> [Your assignment]
In the entries below, the line with "Cyber Awareness (95, 161)" marks the start. Return it and every following line exactly, ending with the last.

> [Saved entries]
-=-=-

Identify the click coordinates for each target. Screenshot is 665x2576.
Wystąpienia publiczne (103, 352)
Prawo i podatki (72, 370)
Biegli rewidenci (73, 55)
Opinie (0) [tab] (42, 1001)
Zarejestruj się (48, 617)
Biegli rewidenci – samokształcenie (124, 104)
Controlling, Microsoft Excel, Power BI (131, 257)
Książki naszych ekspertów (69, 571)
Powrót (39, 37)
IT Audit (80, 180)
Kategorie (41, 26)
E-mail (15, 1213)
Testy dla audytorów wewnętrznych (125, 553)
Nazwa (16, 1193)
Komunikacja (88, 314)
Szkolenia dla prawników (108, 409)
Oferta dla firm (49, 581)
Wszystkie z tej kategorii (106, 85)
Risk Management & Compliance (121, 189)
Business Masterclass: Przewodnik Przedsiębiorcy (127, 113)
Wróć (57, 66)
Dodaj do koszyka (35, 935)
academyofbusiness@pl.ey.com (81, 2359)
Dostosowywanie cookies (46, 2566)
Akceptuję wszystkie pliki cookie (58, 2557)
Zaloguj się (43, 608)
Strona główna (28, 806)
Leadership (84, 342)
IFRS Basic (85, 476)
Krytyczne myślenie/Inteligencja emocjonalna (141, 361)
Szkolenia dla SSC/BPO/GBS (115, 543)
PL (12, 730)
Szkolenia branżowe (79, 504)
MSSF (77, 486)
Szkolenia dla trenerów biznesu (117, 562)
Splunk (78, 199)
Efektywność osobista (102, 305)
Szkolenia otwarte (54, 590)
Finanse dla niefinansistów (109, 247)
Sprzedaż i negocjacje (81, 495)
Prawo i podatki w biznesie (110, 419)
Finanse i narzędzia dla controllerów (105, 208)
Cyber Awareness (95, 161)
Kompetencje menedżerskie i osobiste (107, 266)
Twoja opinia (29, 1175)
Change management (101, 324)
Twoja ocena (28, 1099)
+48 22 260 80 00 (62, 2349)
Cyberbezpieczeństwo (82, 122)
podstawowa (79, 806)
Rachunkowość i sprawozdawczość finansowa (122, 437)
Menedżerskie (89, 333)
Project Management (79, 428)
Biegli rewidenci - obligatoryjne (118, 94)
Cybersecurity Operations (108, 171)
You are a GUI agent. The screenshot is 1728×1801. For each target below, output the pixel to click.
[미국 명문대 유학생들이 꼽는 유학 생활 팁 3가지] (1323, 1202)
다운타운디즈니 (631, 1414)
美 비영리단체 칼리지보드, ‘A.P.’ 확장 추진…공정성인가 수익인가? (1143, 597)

-=-=-

> [Response box]
Cyber Awareness (95, 161)
Kompetencje menedżerskie i osobiste (107, 266)
Twoja opinia (29, 1175)
Change management (101, 324)
Twoja ocena (28, 1099)
+48 22 260 80 00 (62, 2349)
Cyberbezpieczeństwo (82, 122)
podstawowa (79, 806)
Rachunkowość i sprawozdawczość finansowa (122, 437)
Menedżerskie (89, 333)
Project Management (79, 428)
Biegli rewidenci - obligatoryjne (118, 94)
Cybersecurity Operations (108, 171)
You are a GUI agent. The screenshot is 1728×1801. For each target below, output the pixel to click.
[미국 명문대 유학생들이 꼽는 유학 생활 팁 3가지] (1323, 1202)
다운타운디즈니 (631, 1414)
美 비영리단체 칼리지보드, ‘A.P.’ 확장 추진…공정성인가 수익인가? (1143, 597)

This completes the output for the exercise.